Updated on 2024-05-31 GMT+08:00

Common Configuration Items of Batch SQL Jobs

This section describes the common configuration items of the SQL syntax for DLI batch jobs.

Table 1 Common configuration items

Item

Default Value

Description

spark.sql.files.maxRecordsPerFile

0

Maximum number of records to be written into a single file. If the value is zero or negative, there is no limit.

spark.sql.shuffle.partitions

200

Default number of partitions used to filter data for join or aggregation.

spark.sql.dynamicPartitionOverwrite.enabled

false

Whether DLI overwrites the partitions where data will be written into during runtime. If you set this parameter to false, all partitions that meet the specified condition will be deleted before data overwrite starts. For example, if you set false and use INSERT OVERWRITE to write partition 2021-02 to a partitioned table that has the 2021-01 partition, this partition will be deleted.

If you set this parameter to true, DLI does not delete partitions before overwrite starts.

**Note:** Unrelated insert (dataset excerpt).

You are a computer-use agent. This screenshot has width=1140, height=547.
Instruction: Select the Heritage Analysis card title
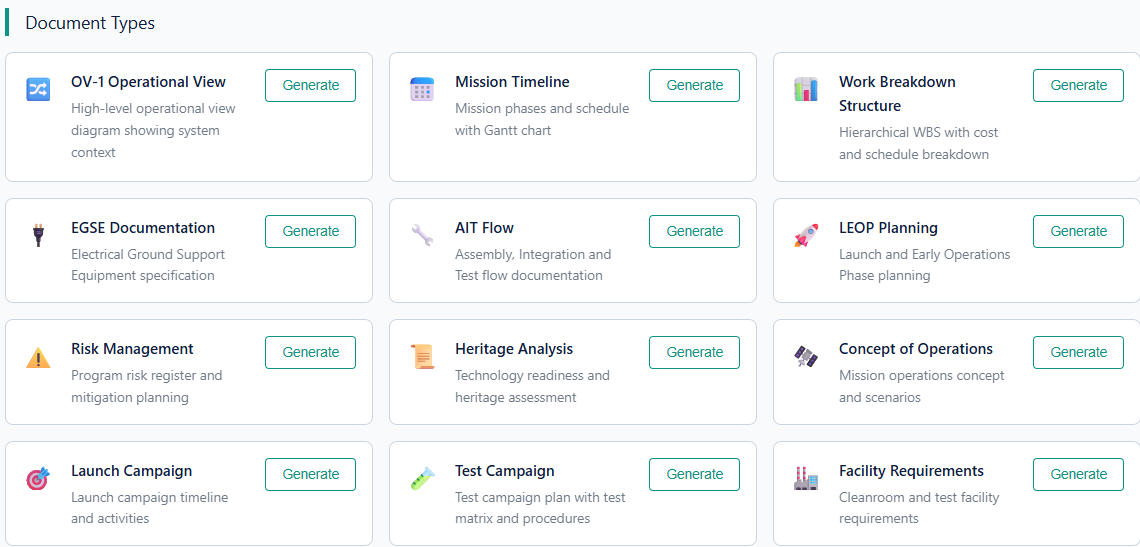(514, 349)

spark.sql.files.maxPartitionBytes

134217728

Maximum number of bytes to be packed into a single partition when a file is read.

spark.sql.badRecordsPath

-

Path of bad records.

spark.sql.legacy.correlated.scalar.query.enabled

false

  • If set to true:
    • When there is no duplicate data in a subquery, executing a correlated subquery does not require deduplication from the subquery's result.
    • If there is duplicate data in a subquery, executing a correlated subquery will result in an error. To resolve this, the subquery's result must be deduplicated using functions such as max() or min().
  • If set to false:

    Regardless of whether there is duplicate data in a subquery, executing a correlated subquery requires deduplicating the subquery's result using functions such as max() or min(). Otherwise, an error will occur.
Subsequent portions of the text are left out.